RAW DATA =>

§

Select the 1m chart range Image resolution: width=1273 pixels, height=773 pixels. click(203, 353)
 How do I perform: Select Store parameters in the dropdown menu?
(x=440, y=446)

§

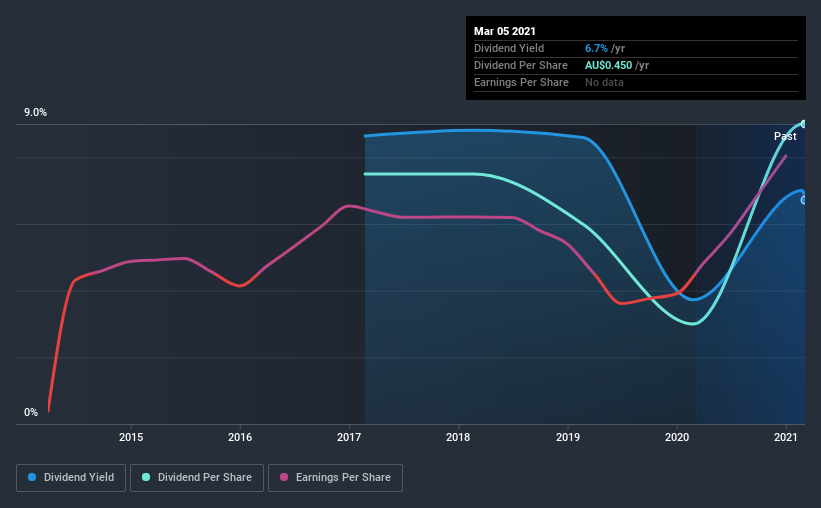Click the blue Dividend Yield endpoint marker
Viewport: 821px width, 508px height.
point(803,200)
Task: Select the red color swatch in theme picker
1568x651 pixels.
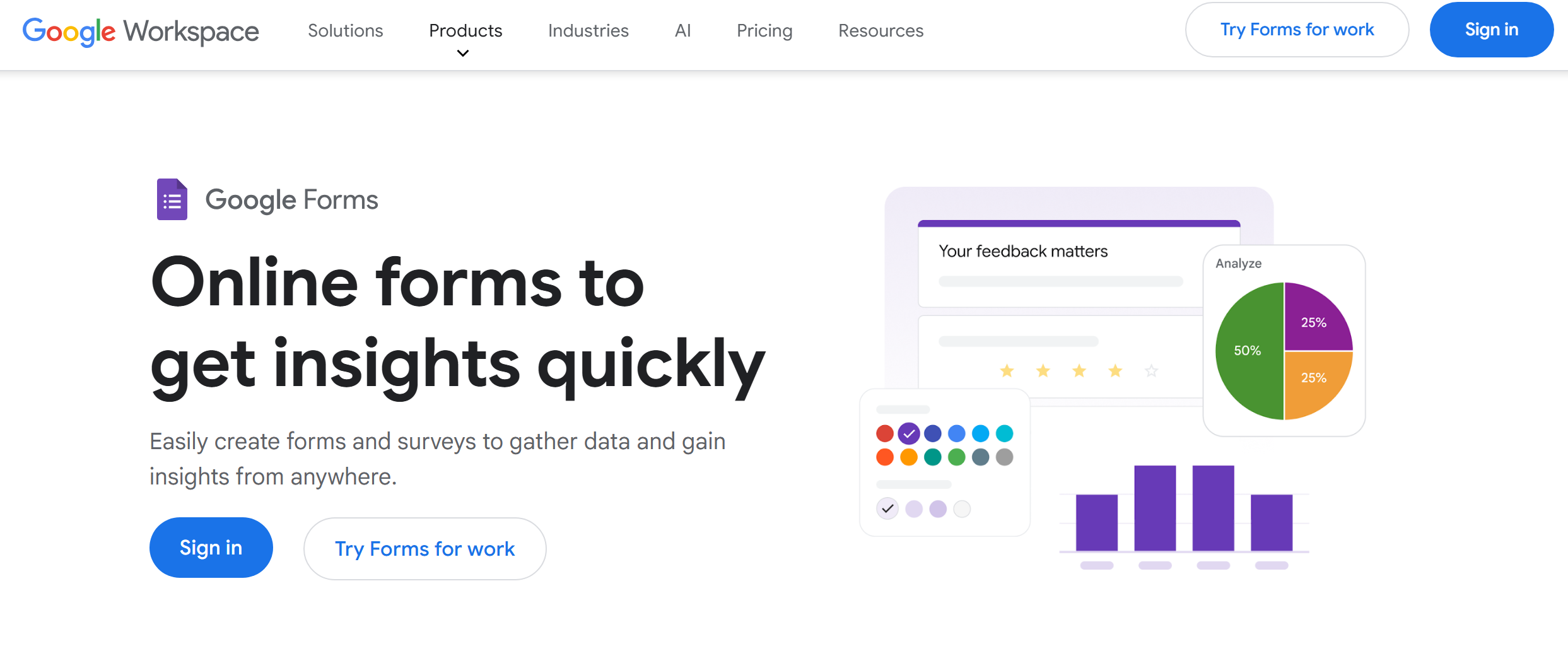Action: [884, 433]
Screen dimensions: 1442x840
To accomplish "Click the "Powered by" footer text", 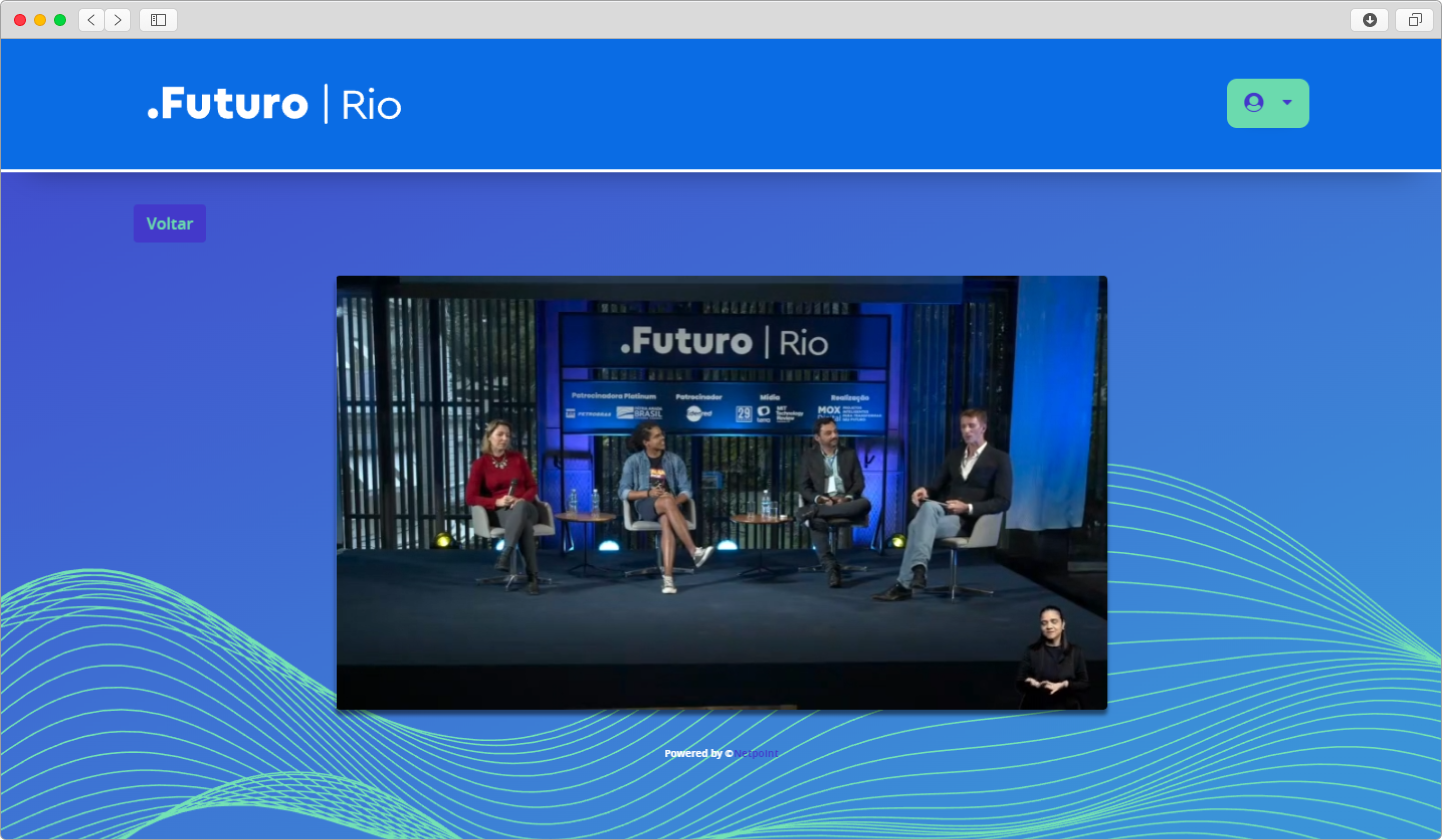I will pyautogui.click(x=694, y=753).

§

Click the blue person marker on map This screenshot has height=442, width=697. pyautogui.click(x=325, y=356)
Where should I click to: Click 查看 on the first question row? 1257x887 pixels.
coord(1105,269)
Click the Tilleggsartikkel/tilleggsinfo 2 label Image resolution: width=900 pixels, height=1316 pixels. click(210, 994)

§

Quote word for word the items from the line containing "Select the 1m" through the line containing "(x=440, y=446)", including both of those lines.

THE RESPONSE =>
Select the 1m chart range Image resolution: width=1273 pixels, height=773 pixels. click(203, 353)
 How do I perform: Select Store parameters in the dropdown menu?
(x=440, y=446)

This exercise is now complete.